Last 13 lines of output:
  > library(data.table)
  > 
  > test_check("tidyfast")
  ── 1. Error: dt_unnest.dtplyr_step (@test-dtplyr.R#53)  ────────────────────────
  unused argument (fill = FALSE)
  Backtrace:
   1. tidyfast::dt_unnest(dat, col = data)
   2. tidyfast:::dt_unnest.dtplyr_step(dat, col = data)

But again, I don't get the error locally, and dt_unnest, dt_unnest.default and dt_unnest.dtplyr_step all have the same arguments:

https://github.com/vincentarelbundock/tidyfast/blob/dtplyr/R/unnest.R#L25

Not sure what is going on.

vincentarelbundock commented 4 years ago

Another (radical?) thing to consider would also be to export pivot_wider.dtplyr_step, unnest.dtplyr_step, etc. methods so people's code would only have to load tidyfast, and their code would look like "normal" tidyr code (with the exception of the initial lazy_dt()) call.

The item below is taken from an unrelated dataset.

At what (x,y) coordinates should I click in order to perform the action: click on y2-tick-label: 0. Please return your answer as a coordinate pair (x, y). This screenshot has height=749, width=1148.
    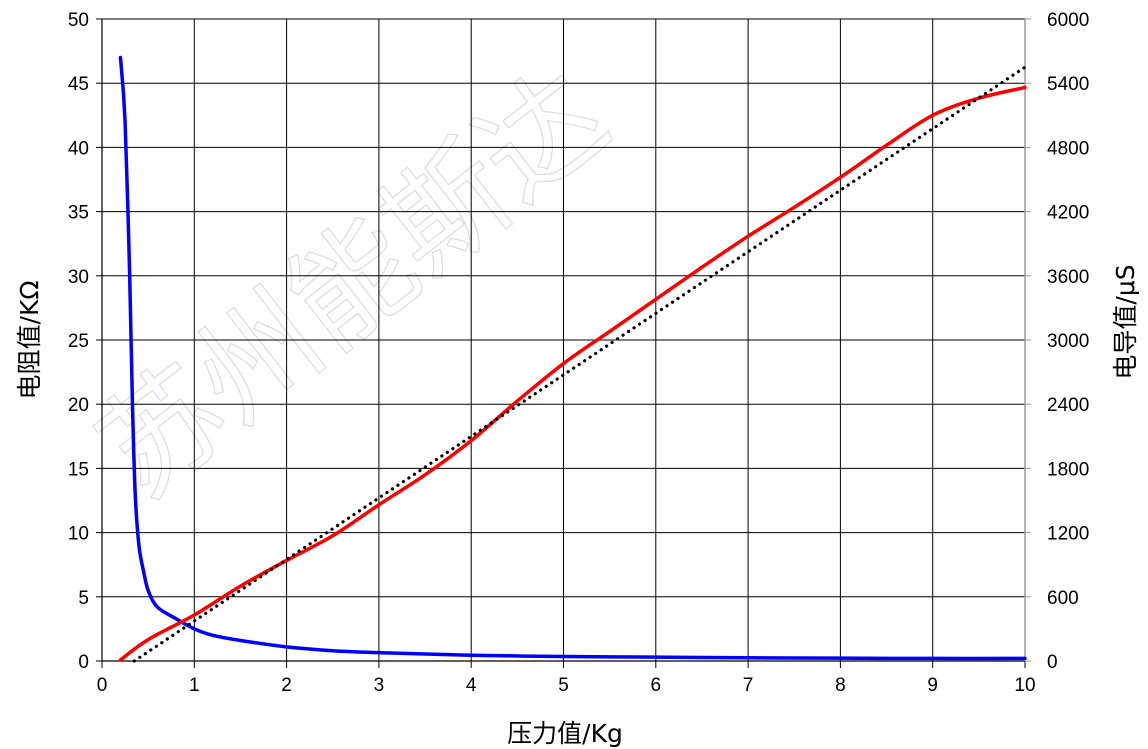
    Looking at the image, I should click on (1052, 662).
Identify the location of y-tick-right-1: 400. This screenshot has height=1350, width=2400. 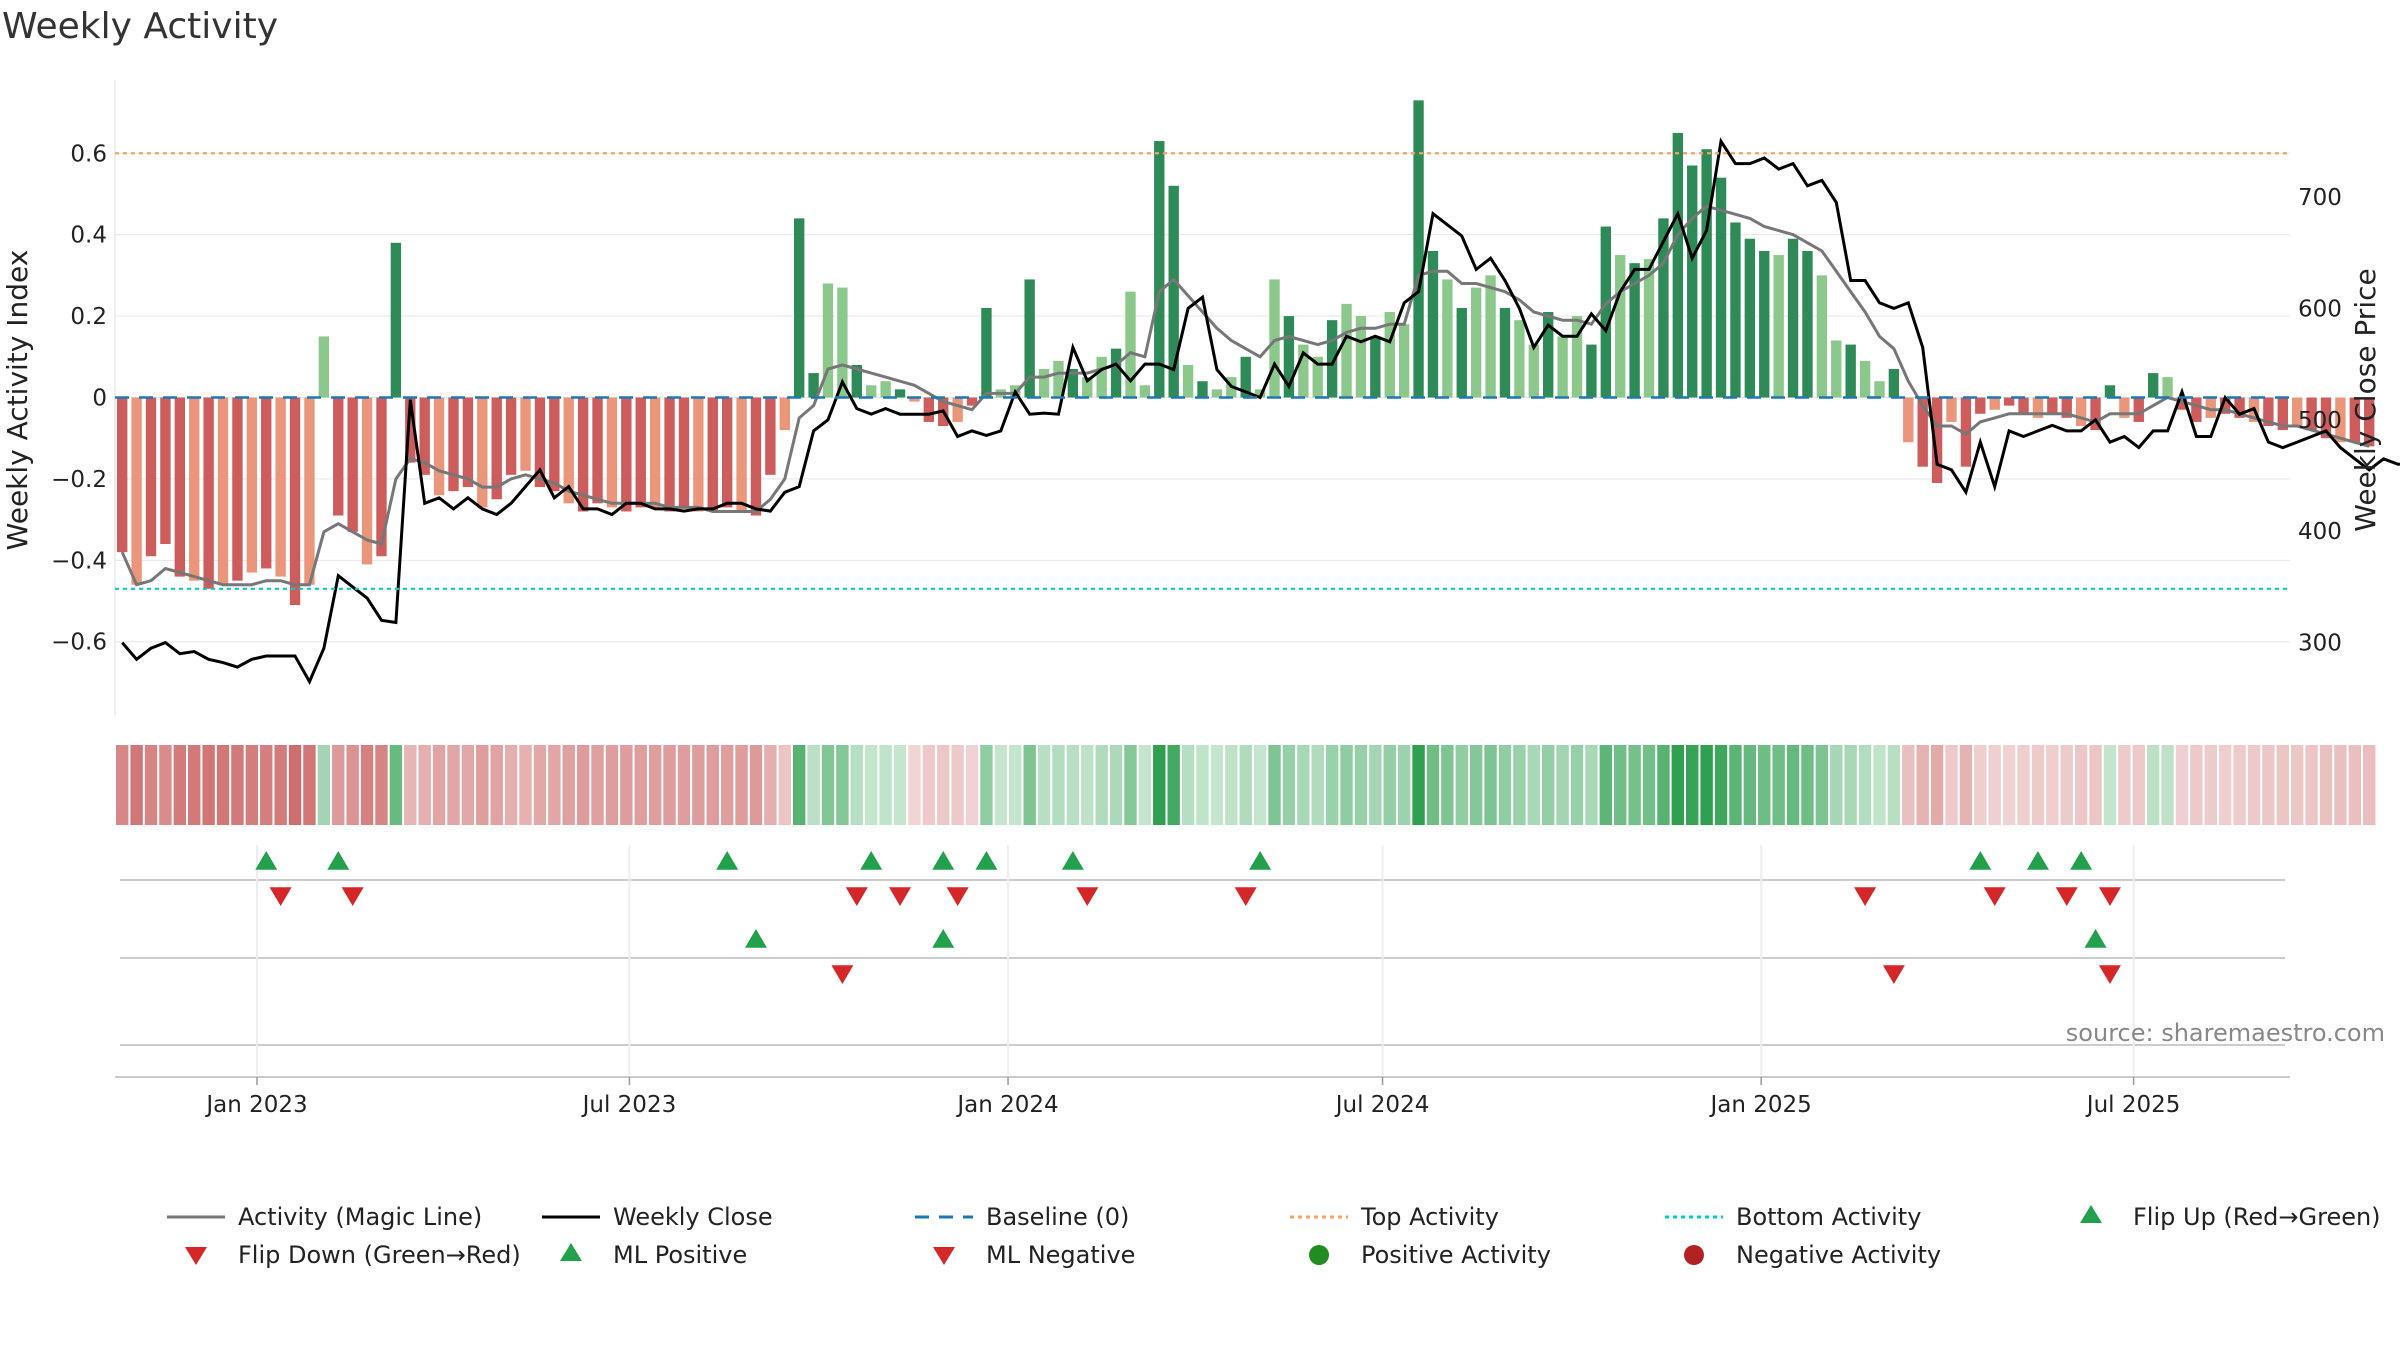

Not sure if there are drawbacks or this would be well-received upstream, but it would be super cool and convenient for users.

TysonStanley commented 4 years ago

That is a super interesting idea. I'll need to think about that but it would be seamless and if they are loading tidyfast and using lazy_dt() it shouldn't be a surprise.